Ida Further Slows Harvest for Farmers in Southern United States

November 13, 2009

Tropical Storm Ida may not have done much damage when it hit the Gulf Coast this week, but its wind and rain compounded the misery for Southern farmers already coping with a wet, difficult harvest season.

“Tack this to the weather we’ve already had and it’s adding insult to injury. This season has been topsy-turvy,” said Andy Wendland, who grows cotton, corn, soybeans, wheat and other grains in central Alabama.

The problem is that a wet spring delayed planting and a rainy, cool fall has delayed the harvest of cotton, peanuts and other crops by more than a month. Ida’s rain and wind further hindered frantic farmers desperate to get crops out of the ground and to market.

“Farmers had been so far behind, this put them in a worse situation than they were already in,” said Greg Gibson, public relations coordinator for the Mississippi Farm Bureau Federation. He said Ida mostly affected farmers in the southeastern section of the state.

Jeff Helms, communications director for the Alabama Farmers Federation, said harvest operations already were delayed by one of the wettest Octobers on record.

“Normally this time of year three-fourths of the cotton in the state would be harvested and now only one-third of the cotton has been harvested,” Helms said.

The rains from Ida have also dampened the crop outlook. Farmers said they generally expect yields, especially for cotton, to be lower than normal this year.

“Most of the farmers have gone from viewing this as a good to excellent crop to a fair to good crop,” Helms said.

In some cases, farmers worry that they will lose some of their crop to rot. Others say the quality of their harvest may be harmed by the excess rains.

Jim Kelly, who farms more than 3,000 acres (1215 hectares) of cotton, peanuts and corn in southeast Alabama and northwest Florida, said cotton turns grayish and becomes less valuable if it stays on the bush too long.

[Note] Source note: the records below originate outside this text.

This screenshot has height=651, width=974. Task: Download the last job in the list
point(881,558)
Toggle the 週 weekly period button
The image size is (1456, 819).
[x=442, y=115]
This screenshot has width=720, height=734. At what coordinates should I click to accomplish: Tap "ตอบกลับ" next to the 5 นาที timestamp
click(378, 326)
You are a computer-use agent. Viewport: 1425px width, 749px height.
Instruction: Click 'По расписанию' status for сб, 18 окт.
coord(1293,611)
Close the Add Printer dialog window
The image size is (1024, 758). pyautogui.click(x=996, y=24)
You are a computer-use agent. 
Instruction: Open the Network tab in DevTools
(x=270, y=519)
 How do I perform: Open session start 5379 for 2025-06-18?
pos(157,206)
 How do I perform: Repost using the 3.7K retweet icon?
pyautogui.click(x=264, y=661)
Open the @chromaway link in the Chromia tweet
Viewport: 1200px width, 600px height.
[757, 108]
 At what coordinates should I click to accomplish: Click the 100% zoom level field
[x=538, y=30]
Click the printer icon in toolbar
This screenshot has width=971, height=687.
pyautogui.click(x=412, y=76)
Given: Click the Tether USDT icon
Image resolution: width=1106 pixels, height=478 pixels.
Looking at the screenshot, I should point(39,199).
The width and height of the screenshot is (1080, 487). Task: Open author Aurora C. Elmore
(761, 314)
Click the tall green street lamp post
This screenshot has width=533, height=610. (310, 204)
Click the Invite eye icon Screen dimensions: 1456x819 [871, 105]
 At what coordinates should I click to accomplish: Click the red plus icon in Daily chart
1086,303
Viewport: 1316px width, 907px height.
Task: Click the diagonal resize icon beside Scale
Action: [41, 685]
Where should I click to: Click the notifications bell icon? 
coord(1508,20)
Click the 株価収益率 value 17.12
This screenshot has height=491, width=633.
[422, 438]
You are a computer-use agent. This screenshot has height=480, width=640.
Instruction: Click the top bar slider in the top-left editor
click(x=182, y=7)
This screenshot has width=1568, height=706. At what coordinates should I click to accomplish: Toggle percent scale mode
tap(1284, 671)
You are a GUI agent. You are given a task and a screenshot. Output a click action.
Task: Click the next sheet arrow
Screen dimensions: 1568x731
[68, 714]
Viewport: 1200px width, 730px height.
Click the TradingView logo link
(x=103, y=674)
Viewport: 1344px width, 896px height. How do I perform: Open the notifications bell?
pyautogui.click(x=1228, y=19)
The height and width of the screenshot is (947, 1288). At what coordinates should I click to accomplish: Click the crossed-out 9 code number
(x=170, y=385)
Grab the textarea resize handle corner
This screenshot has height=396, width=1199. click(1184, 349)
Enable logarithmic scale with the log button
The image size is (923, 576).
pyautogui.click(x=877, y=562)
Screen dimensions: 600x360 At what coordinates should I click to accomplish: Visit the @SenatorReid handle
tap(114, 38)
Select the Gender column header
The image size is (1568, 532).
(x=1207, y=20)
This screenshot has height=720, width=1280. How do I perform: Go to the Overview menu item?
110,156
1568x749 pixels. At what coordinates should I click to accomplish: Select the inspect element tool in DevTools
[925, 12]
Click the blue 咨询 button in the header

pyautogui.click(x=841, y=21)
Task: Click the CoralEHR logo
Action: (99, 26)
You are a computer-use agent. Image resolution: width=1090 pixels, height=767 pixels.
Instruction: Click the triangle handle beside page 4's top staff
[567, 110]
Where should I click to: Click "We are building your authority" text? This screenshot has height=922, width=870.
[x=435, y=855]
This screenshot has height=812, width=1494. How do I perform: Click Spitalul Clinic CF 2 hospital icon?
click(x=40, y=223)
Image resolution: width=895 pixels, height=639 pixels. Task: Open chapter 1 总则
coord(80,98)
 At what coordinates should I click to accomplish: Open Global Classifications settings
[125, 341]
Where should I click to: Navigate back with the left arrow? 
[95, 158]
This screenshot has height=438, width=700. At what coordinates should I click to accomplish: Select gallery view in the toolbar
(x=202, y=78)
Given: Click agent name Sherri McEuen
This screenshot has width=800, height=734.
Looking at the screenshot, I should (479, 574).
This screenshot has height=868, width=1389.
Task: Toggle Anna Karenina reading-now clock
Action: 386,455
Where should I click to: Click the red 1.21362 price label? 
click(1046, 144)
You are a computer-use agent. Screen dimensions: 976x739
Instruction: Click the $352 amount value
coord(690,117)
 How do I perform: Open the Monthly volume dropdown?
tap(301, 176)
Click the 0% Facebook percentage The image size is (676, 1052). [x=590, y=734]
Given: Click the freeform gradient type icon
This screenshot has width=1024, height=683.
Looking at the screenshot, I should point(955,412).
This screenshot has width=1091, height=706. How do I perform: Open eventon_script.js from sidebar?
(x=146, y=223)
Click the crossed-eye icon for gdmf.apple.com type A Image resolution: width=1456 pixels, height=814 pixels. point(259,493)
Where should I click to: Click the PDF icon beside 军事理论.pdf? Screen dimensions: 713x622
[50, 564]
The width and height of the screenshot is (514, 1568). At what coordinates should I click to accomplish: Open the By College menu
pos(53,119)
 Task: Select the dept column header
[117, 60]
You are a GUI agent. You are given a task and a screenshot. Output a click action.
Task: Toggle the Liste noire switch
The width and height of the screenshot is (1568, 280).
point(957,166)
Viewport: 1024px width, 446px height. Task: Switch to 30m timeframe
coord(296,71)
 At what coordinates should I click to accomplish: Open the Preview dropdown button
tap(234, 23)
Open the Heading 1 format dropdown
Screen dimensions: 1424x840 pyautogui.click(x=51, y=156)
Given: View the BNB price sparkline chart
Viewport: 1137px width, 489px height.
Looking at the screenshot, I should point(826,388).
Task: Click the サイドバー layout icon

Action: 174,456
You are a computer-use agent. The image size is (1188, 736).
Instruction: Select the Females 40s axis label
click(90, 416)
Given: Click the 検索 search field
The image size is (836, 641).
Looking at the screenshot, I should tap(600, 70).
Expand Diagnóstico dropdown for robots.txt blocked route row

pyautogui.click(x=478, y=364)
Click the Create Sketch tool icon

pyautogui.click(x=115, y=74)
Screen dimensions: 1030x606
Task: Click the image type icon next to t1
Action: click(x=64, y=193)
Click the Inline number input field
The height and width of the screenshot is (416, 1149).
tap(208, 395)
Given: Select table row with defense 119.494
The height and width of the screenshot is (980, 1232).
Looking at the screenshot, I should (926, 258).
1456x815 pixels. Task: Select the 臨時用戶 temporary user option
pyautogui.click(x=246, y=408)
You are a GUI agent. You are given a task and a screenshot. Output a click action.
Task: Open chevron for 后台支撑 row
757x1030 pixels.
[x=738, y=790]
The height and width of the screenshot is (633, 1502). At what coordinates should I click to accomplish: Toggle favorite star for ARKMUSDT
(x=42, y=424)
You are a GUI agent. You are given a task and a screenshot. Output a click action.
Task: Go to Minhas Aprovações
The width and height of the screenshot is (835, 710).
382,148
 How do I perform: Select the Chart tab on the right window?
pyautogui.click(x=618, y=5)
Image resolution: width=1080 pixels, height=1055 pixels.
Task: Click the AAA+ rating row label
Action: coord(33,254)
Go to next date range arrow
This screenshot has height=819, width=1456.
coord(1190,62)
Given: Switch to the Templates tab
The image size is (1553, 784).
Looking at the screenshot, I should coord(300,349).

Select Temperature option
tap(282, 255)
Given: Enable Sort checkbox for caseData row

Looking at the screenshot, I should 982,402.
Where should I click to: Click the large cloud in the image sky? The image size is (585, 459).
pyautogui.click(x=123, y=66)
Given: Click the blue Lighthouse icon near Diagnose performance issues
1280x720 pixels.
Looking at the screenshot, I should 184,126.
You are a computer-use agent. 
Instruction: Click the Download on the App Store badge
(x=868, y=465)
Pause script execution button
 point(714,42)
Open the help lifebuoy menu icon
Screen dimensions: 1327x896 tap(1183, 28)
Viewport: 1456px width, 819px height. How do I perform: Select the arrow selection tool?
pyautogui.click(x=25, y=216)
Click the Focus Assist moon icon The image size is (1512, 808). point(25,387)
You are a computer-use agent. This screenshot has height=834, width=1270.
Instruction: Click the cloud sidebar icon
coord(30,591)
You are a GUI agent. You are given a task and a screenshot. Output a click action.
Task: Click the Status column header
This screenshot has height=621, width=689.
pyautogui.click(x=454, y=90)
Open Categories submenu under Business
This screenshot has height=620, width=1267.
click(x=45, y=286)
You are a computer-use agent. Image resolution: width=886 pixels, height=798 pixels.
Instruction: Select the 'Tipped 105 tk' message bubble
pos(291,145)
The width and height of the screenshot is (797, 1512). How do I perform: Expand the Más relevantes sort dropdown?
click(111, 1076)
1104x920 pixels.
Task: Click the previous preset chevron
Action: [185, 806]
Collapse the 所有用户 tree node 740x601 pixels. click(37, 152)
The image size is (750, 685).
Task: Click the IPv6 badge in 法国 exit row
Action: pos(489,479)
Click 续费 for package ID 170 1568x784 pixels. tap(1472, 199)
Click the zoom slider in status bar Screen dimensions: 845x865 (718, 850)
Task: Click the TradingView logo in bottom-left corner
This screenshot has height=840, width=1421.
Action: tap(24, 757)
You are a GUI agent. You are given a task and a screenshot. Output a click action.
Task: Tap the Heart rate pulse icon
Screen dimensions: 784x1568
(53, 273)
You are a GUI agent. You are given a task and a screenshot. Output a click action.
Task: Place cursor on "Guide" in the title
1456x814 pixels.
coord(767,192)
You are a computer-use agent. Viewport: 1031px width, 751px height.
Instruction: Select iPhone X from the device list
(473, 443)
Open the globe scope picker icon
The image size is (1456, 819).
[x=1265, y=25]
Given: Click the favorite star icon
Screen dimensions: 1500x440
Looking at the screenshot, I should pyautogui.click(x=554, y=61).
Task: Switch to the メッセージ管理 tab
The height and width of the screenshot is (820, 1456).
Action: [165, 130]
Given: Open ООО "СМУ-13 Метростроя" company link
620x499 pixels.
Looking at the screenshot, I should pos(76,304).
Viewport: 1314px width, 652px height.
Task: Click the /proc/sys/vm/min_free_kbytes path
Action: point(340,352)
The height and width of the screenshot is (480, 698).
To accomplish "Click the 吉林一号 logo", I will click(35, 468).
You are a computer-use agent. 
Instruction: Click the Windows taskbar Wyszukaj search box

“Overall the cotton quality is not very good. I’d say we’ve lost about 30 percent of the cotton crop at this time,” said Kelly, who is a member of the Alabama Department of Agriculture and Industries Board of Directors.

In Georgia, pecan growers are worried that the moisture will rot pecans before they can be picked. And the flavor and quality of peanuts, which grow under the soil, can be harmed by wet, muddy conditions.

“A lot of the pecans are experiencing some rot and the wet weather has contributed to this,” said Don McGough, director of commodities and marketing for the Georgia Farm Bureau.

Wendland, who farms about 2,500 acres (1010 hectares) near Autaugaville in central Alabama, said he is only halfway through harvesting a cotton crop that normally would be almost be finished by now.

But he said he still hopes to harvest most of his crops, even if it means working into the winter.
“I think we are going to get the crops out of the fields one way or the other,” he said.

But William Birdsong, an extension agronomy specialist at the Wiregrass Research and Extension Service in Headland in southeast Alabama, said the fall rains, including those from Ida, have left farms “on the verge of disaster.”

Birdsong said it will probably be Friday or Saturday before it’s dry enough for farmers to get back out in the fields. He said delays have been the story of this fall.

“Last week the weather was nice and we were working at full throttle with wide open harvesting of peanuts and cotton,” Birdsong said. “Ida came in and shut us down.”